A new Massachusetts Institute of Technology device will help vision-impaired people to read in real time as they interact with written instructions in their daily lives.
The FingerReader, whose prototype was made from a 3D printer, is worn on the index finger and reads aloud any text that the wearer scrolls over with his or her finger. Equipped with a camera that scans the text as the finger slides across the page, while a synthesized voice reads the words, quickly translating items from books, newspapers or menus. The ring also carries a built-in vibration motor that buzzes when the reader strays from the text line.

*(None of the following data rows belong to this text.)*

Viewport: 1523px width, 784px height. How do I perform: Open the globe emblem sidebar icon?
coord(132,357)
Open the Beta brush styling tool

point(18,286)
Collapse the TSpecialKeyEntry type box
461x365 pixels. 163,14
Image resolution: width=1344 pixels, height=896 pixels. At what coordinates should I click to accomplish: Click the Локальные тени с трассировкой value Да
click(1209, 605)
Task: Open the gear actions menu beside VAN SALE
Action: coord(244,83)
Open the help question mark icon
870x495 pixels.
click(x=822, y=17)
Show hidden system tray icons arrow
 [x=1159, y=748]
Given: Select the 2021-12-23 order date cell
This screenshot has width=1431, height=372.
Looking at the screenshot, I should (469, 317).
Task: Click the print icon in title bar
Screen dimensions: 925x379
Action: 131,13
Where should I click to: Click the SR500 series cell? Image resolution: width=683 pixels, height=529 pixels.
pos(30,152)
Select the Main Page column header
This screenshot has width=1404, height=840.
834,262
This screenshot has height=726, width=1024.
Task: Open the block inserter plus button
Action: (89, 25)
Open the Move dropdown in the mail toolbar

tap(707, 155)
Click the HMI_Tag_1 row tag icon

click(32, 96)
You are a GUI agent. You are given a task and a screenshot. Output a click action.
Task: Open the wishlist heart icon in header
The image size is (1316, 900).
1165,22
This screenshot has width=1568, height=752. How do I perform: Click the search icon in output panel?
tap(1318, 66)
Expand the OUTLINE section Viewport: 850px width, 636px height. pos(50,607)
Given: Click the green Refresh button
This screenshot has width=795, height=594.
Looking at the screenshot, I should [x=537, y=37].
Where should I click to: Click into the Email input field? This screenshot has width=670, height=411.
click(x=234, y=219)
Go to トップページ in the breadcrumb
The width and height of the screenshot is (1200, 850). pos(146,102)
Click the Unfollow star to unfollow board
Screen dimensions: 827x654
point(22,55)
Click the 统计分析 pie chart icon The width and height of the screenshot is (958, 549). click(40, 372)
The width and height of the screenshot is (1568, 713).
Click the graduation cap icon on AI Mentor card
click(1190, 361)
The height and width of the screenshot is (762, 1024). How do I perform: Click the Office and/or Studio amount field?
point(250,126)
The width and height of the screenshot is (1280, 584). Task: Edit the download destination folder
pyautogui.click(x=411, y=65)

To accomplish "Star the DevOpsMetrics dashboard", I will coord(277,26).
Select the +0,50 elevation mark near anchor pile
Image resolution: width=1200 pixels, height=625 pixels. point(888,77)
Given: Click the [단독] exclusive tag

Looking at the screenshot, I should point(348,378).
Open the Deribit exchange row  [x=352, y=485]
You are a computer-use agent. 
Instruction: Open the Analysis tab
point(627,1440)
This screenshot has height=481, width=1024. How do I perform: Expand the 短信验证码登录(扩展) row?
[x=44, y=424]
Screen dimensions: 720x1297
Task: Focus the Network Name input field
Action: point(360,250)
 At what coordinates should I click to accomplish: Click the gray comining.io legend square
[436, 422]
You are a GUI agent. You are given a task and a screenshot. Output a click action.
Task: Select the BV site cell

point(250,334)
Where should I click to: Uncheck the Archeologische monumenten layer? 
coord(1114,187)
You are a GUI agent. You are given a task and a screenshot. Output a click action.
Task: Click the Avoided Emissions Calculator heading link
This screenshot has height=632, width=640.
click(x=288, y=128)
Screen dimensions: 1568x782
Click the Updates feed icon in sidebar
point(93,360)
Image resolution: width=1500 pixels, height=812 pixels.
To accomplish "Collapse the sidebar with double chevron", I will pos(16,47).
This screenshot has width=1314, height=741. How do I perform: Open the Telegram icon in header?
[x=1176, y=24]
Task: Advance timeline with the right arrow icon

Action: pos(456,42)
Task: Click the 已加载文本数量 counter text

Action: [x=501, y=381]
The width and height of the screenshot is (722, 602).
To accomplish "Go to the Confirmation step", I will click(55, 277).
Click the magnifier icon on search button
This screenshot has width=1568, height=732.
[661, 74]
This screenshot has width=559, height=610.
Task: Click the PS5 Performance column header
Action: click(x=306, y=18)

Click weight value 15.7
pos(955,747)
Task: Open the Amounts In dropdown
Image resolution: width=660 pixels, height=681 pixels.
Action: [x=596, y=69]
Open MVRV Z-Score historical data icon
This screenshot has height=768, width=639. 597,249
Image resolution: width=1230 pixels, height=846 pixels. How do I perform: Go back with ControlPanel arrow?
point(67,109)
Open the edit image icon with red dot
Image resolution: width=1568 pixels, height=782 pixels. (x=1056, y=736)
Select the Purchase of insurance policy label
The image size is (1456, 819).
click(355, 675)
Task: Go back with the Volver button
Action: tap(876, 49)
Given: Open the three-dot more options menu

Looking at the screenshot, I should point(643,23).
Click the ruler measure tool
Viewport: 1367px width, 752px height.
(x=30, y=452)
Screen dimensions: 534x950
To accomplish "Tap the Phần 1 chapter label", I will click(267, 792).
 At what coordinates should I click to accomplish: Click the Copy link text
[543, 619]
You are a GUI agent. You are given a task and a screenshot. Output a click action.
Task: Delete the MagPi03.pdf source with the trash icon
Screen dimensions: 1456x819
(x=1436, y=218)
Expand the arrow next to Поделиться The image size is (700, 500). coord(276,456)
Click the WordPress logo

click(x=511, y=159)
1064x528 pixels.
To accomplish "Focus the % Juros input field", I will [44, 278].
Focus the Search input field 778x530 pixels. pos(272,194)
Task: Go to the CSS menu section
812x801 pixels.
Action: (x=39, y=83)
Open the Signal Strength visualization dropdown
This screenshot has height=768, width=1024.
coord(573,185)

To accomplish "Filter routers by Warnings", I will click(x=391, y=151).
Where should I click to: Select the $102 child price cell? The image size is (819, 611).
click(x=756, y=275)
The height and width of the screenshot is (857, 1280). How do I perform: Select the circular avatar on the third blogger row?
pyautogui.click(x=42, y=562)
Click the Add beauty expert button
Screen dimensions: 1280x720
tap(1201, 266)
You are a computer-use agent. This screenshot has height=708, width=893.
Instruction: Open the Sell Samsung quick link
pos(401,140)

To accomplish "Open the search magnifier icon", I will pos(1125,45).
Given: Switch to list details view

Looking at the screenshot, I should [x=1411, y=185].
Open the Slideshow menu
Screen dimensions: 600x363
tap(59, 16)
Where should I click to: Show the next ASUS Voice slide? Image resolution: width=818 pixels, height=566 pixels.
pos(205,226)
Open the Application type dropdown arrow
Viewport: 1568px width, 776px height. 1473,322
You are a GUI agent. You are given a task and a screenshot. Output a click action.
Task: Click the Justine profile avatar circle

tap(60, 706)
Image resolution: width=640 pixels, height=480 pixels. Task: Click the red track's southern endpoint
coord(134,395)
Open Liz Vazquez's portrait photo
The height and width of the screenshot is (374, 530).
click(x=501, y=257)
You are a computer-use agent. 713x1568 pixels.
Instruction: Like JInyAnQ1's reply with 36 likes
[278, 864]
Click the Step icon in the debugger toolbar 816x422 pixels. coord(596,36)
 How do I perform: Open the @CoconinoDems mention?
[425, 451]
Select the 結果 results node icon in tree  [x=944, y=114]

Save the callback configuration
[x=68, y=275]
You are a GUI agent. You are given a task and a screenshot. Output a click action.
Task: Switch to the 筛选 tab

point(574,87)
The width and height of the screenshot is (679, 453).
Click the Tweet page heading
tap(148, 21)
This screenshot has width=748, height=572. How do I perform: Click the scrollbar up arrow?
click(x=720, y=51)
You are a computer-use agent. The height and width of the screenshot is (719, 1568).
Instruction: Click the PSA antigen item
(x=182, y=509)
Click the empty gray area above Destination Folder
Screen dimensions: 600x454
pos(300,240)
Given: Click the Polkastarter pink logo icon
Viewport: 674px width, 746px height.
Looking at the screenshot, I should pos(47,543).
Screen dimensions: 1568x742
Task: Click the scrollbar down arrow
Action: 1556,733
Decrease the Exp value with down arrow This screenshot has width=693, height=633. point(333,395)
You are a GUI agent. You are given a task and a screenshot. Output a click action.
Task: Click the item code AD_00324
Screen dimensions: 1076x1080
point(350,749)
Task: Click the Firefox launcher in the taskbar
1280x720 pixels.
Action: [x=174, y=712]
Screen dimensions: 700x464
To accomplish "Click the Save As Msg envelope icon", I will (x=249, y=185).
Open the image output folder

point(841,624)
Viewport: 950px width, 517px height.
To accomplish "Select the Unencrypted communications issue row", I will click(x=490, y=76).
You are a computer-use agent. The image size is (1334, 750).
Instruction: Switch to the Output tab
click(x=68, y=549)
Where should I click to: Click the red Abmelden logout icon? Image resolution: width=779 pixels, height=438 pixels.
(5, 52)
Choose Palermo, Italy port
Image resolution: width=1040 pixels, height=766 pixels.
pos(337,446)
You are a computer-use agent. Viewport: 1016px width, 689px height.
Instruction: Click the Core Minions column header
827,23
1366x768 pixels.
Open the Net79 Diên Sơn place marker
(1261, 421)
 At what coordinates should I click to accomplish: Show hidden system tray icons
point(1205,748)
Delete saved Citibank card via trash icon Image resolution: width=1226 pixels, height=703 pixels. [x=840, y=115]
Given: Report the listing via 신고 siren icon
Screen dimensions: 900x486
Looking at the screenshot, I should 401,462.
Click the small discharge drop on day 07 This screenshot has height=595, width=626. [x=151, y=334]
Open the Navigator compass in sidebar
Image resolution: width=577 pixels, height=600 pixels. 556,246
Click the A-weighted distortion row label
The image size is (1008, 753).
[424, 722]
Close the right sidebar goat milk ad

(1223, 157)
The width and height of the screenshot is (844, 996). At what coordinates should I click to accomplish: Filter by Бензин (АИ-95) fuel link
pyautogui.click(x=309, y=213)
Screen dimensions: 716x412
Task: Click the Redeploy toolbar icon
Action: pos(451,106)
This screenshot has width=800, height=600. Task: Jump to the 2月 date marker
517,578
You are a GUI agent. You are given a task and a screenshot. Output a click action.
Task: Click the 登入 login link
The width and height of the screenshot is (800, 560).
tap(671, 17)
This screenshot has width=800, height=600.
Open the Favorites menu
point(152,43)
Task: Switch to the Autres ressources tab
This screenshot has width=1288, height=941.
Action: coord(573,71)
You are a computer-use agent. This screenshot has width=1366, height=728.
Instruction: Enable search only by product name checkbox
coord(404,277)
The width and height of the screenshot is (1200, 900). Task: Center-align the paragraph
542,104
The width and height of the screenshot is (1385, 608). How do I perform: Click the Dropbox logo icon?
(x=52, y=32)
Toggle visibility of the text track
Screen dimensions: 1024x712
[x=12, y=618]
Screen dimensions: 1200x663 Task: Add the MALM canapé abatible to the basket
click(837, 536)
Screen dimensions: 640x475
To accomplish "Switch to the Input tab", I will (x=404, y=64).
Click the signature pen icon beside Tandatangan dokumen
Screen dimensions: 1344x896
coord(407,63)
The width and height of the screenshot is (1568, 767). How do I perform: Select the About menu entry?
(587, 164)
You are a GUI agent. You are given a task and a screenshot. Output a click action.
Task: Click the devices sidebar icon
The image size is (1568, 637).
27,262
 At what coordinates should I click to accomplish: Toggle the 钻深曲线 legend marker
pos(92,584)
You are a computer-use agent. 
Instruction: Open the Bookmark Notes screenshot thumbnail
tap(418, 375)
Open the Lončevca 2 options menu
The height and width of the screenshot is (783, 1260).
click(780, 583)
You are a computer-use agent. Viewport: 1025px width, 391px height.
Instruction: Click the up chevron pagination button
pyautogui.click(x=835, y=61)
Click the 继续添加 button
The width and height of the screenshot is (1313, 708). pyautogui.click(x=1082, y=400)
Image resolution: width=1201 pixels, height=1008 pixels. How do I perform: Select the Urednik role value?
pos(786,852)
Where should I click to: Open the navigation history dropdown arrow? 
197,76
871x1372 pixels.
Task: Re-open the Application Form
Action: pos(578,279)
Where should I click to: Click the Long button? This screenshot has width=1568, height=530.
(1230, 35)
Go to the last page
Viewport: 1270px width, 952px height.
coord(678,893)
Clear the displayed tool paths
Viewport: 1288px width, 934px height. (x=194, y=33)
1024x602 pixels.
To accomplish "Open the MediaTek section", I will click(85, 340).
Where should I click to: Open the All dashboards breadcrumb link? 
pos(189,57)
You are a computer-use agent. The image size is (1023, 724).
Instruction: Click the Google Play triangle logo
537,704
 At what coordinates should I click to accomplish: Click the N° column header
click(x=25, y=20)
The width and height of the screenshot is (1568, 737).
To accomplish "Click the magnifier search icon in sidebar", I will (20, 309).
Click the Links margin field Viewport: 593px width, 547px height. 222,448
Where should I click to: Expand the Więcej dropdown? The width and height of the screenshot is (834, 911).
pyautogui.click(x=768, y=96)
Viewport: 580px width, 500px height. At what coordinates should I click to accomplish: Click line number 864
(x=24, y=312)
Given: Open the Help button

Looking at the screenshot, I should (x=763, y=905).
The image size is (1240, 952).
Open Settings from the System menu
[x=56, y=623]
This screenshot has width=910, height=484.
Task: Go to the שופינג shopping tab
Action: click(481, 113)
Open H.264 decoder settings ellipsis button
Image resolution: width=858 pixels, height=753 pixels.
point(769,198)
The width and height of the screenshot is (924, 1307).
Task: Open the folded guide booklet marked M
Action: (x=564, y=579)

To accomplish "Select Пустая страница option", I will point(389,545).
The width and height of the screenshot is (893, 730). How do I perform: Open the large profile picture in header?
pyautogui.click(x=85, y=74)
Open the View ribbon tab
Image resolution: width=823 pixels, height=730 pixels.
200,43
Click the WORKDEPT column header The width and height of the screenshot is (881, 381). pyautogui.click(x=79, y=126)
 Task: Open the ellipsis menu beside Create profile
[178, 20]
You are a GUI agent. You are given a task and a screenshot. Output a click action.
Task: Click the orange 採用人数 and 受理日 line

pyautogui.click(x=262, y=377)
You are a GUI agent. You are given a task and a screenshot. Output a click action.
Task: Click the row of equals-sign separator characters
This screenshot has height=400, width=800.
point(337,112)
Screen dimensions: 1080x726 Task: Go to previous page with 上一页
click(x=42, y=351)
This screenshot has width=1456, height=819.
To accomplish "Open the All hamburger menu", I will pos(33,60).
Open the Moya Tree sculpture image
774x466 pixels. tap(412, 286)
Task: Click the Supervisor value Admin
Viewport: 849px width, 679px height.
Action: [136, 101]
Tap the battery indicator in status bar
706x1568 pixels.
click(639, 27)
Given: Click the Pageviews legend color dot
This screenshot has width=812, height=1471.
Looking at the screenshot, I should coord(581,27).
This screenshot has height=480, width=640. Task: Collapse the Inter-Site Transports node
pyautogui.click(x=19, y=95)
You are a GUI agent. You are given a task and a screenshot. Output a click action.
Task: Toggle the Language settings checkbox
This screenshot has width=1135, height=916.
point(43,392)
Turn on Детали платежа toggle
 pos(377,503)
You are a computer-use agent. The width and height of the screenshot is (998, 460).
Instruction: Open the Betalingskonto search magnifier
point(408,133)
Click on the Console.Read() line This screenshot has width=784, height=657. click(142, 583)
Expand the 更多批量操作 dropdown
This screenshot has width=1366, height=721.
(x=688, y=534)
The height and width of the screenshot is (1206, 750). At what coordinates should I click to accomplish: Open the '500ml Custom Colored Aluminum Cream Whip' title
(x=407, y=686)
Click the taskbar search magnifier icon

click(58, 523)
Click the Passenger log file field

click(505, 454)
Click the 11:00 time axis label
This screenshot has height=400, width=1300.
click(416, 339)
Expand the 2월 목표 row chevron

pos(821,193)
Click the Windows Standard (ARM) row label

"The FingerReader is like reading with the tip of your finger and it's a lot more flexible, a lot more immediate than any solution that they have right now," Pattie Maes, MIT professor leading the Fluids Interfaces research group that is developing the device, said.
The FingerReader offers Jerry Berrier, 62, the chance to interact with the many written directions and information that guide daily activity at the same pace as sighted people. The portability of the finger ring is also crucial for understanding instructions while out of the home or office.
"When I go to the doctor's office, there may be forms that I [want to] read before I sign them," Berrier said.
Berrier, who was born blind, works in the Perkins School for the Blind in Watertown, Massachusetts and helps manage a federal program that gives technology to low-income people with vision or hearing loss in Massachusetts and Rhode Island.
"Everywhere we go, for folks who are sighted, there are things that inform us about the products that we are about to interact with," Berrier said. "I wanna be able to interact with those same products, regardless of how I have to do it."